Questi orientamenti rendono alquanto difficile l’individuazione di armoniche e ragionevoli costanti, oltremodo sacrificate sull’altare di interessi elettorali. Quelli che hanno caratterizzato gli interventi legislativi in materia di bioetica, su cui pesano i moniti dei giudici costituzionali e apicali. Sono non per nulla rivolti al detentore della macchina normativa statale, chiamato ad adeguare il diritto vigente alle esigenze di tutela degli interessi dei bambini, compresi quelli nati mediante la surrogazione di maternità. In Italia è un reato sanzionato con la reclusione da tre mesi a due anni e con la multa da 600.000 a un milione di euro (articolo 12 legge n. 40/2004). In altri Paesi è legalizzata. Ciò esclude l’automatica trascrivibilità nei registri italiani del provvedimento dell’atto di nascita straniero. Il neonato resta in ogni caso titolare del diritto fondamentale al legale riconoscimento del legame sorto in forza del rapporto affettivo instaurato con chi ha condiviso il disegno genitoriale. Si può perciò far ricorso al procedimento di adozione in casi particolari, come disciplinato dall’articolo 44 della legge n. 184/1983. La quale, però, dovrebbe essere adeguata alle peculiarità delle situazioni in esame (Corte costituzionale, sent. n. 33/2021, Sezioni Unite della Cassazione, sent. n. 2022/38162). Un adeguamento tanto più necessario se riferito alla legge Cirinnà, che non prevede per il genitore non biologico la possibilità di adottare il figlio naturale o adottivo del partner. E non pare che possa condurre a diverse conclusioni la decisione del 22 giugno 2023 della Corte europea dei diritti dell’uomo, con cui si dichiarano inammissibili una serie di ricorsi di coppie omogenitoriali ed eterosessuali, le quali chiedevano di condannare lo Stato italiano perché non permette di trascrivere all’anagrafe gli atti di nascita redatti al termine della GPA: la Corte lascia così al legislatore nazionale il diritto-dovere di tutelare i bambini nati con tecniche siffatte.

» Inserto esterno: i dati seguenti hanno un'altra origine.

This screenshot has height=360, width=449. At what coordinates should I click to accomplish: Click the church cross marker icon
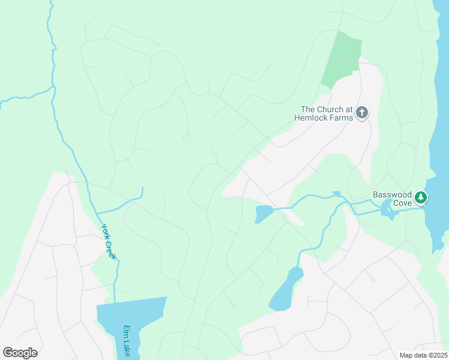click(x=362, y=112)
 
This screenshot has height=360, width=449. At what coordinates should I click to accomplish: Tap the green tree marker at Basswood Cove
click(x=421, y=197)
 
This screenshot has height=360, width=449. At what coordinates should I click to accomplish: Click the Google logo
click(x=20, y=353)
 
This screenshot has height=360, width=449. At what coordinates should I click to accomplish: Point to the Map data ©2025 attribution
click(x=423, y=355)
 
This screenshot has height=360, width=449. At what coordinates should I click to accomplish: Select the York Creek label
click(x=108, y=241)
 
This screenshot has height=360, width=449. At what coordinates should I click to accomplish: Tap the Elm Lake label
click(x=127, y=341)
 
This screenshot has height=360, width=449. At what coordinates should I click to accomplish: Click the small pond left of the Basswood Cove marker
click(x=387, y=209)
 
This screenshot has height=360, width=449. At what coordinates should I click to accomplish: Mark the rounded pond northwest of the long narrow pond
click(x=263, y=213)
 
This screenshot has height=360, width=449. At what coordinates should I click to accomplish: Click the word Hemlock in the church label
click(x=309, y=118)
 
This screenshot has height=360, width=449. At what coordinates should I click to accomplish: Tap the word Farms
click(x=339, y=118)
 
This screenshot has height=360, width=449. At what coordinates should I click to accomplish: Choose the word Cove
click(x=402, y=203)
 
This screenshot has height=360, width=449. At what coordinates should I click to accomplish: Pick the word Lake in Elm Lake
click(x=127, y=348)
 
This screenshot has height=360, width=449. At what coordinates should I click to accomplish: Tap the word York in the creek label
click(x=104, y=232)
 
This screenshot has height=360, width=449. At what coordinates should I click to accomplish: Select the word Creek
click(x=110, y=248)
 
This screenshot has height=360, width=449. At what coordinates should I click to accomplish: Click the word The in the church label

Spettatori ragionevoli confidano allora in azioni conseguenti. I più smaliziati conoscono le tendenze della politica italiana, campione inarrivabile nel dissimulare i limiti logici e le conseguenze concrete dei testi legislativi. I fatti danno ragione a questi ultimi: anziché proporre soluzioni razionali si solcano quelle giuridicamente sterili ma faziosamente redditizie di anni precedenti. A renderlo evidente è la cronaca parlamentare di questi giorni, dal cui cilindro esce la proposta di legge che relega la GPA nell’ambito dei reati universali (si veda sul punto l’intervento dell’8 giugno 2023 su questo giornale). Un caso emblematico, si potrebbe dire, di produzione normativa che, quando va bene, si colloca al di sotto del carisma di un danzatore della pioggia di fronte ai fenomeni atmosferici.